_Task description_
Return each entry precisely as it appears below.

§ §

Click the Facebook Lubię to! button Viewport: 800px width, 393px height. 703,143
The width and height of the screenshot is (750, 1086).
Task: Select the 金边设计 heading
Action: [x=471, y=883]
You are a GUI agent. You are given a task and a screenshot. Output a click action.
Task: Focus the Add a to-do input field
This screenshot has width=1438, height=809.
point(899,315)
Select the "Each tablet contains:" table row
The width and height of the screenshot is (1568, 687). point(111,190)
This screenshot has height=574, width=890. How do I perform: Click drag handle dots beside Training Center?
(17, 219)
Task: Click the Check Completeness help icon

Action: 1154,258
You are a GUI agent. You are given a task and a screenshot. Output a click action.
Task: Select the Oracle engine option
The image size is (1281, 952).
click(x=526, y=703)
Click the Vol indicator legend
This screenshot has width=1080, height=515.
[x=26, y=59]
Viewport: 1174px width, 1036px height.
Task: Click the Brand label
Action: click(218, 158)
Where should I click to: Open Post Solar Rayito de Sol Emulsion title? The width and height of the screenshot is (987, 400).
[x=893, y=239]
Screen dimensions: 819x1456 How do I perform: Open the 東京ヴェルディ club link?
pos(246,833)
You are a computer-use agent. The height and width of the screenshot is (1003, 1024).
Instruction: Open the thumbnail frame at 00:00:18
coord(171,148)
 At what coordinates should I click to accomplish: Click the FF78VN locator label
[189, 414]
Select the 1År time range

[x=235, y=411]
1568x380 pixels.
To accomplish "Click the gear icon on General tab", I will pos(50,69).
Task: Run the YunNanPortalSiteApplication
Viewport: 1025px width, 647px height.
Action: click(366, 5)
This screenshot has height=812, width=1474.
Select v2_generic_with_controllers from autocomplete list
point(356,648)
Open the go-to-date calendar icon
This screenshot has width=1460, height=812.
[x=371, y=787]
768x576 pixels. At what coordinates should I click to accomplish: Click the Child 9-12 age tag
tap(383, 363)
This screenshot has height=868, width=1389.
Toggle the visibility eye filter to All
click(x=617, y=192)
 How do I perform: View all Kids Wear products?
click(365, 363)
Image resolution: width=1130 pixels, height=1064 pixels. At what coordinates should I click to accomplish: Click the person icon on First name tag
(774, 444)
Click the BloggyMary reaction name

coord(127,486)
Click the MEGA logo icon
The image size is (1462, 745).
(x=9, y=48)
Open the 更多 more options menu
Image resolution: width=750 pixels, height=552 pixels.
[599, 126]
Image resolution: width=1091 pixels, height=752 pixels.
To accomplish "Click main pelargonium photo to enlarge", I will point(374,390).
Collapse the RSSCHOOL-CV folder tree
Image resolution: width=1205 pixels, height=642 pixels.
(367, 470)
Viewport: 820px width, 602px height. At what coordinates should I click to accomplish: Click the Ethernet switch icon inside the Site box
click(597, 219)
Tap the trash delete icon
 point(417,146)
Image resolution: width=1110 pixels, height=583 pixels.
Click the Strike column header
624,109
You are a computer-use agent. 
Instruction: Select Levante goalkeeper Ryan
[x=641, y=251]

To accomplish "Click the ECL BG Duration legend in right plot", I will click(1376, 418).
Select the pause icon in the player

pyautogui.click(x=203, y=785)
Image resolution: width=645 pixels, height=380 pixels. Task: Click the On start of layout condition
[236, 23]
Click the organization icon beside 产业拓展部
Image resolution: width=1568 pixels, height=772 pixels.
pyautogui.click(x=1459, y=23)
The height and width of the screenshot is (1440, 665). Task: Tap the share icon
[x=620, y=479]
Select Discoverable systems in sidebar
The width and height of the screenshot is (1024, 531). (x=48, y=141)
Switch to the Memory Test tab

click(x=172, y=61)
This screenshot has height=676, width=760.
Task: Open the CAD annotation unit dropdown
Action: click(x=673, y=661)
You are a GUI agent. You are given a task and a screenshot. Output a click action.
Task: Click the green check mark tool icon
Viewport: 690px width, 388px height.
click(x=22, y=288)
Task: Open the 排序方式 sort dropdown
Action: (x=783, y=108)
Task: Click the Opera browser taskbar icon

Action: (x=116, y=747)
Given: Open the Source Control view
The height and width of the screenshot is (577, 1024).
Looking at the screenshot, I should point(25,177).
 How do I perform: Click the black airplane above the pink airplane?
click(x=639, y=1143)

§ §

_Exercise solution_
Click the Facebook Lubię to! button Viewport: 800px width, 393px height. 703,143
The width and height of the screenshot is (750, 1086).
Task: Select the 金边设计 heading
Action: [x=471, y=883]
You are a GUI agent. You are given a task and a screenshot. Output a click action.
Task: Focus the Add a to-do input field
This screenshot has width=1438, height=809.
point(899,315)
Select the "Each tablet contains:" table row
The width and height of the screenshot is (1568, 687). point(111,190)
This screenshot has height=574, width=890. How do I perform: Click drag handle dots beside Training Center?
(17, 219)
Task: Click the Check Completeness help icon

Action: 1154,258
You are a GUI agent. You are given a task and a screenshot. Output a click action.
Task: Select the Oracle engine option
The image size is (1281, 952).
click(x=526, y=703)
Click the Vol indicator legend
This screenshot has width=1080, height=515.
[x=26, y=59]
Viewport: 1174px width, 1036px height.
Task: Click the Brand label
Action: click(218, 158)
Where should I click to: Open Post Solar Rayito de Sol Emulsion title? The width and height of the screenshot is (987, 400).
[x=893, y=239]
Screen dimensions: 819x1456 How do I perform: Open the 東京ヴェルディ club link?
pos(246,833)
You are a computer-use agent. The height and width of the screenshot is (1003, 1024).
Instruction: Open the thumbnail frame at 00:00:18
coord(171,148)
 At what coordinates should I click to accomplish: Click the FF78VN locator label
[189, 414]
Select the 1År time range

[x=235, y=411]
1568x380 pixels.
To accomplish "Click the gear icon on General tab", I will pos(50,69).
Task: Run the YunNanPortalSiteApplication
Viewport: 1025px width, 647px height.
Action: click(366, 5)
This screenshot has height=812, width=1474.
Select v2_generic_with_controllers from autocomplete list
point(356,648)
Open the go-to-date calendar icon
This screenshot has width=1460, height=812.
[x=371, y=787]
768x576 pixels. At what coordinates should I click to accomplish: Click the Child 9-12 age tag
tap(383, 363)
This screenshot has height=868, width=1389.
Toggle the visibility eye filter to All
click(x=617, y=192)
 How do I perform: View all Kids Wear products?
click(365, 363)
Image resolution: width=1130 pixels, height=1064 pixels. At what coordinates should I click to accomplish: Click the person icon on First name tag
(774, 444)
Click the BloggyMary reaction name

coord(127,486)
Click the MEGA logo icon
The image size is (1462, 745).
(x=9, y=48)
Open the 更多 more options menu
Image resolution: width=750 pixels, height=552 pixels.
[599, 126]
Image resolution: width=1091 pixels, height=752 pixels.
To accomplish "Click main pelargonium photo to enlarge", I will point(374,390).
Collapse the RSSCHOOL-CV folder tree
Image resolution: width=1205 pixels, height=642 pixels.
(367, 470)
Viewport: 820px width, 602px height. At what coordinates should I click to accomplish: Click the Ethernet switch icon inside the Site box
click(597, 219)
Tap the trash delete icon
 point(417,146)
Image resolution: width=1110 pixels, height=583 pixels.
Click the Strike column header
624,109
You are a computer-use agent. 
Instruction: Select Levante goalkeeper Ryan
[x=641, y=251]

To accomplish "Click the ECL BG Duration legend in right plot", I will click(1376, 418).
Select the pause icon in the player

pyautogui.click(x=203, y=785)
Image resolution: width=645 pixels, height=380 pixels. Task: Click the On start of layout condition
[236, 23]
Click the organization icon beside 产业拓展部
Image resolution: width=1568 pixels, height=772 pixels.
pyautogui.click(x=1459, y=23)
The height and width of the screenshot is (1440, 665). Task: Tap the share icon
[x=620, y=479]
Select Discoverable systems in sidebar
The width and height of the screenshot is (1024, 531). (x=48, y=141)
Switch to the Memory Test tab

click(x=172, y=61)
This screenshot has height=676, width=760.
Task: Open the CAD annotation unit dropdown
Action: click(x=673, y=661)
You are a GUI agent. You are given a task and a screenshot. Output a click action.
Task: Click the green check mark tool icon
Viewport: 690px width, 388px height.
click(x=22, y=288)
Task: Open the 排序方式 sort dropdown
Action: (x=783, y=108)
Task: Click the Opera browser taskbar icon

Action: (x=116, y=747)
Given: Open the Source Control view
The height and width of the screenshot is (577, 1024).
Looking at the screenshot, I should point(25,177).
 How do I perform: Click the black airplane above the pink airplane?
click(x=639, y=1143)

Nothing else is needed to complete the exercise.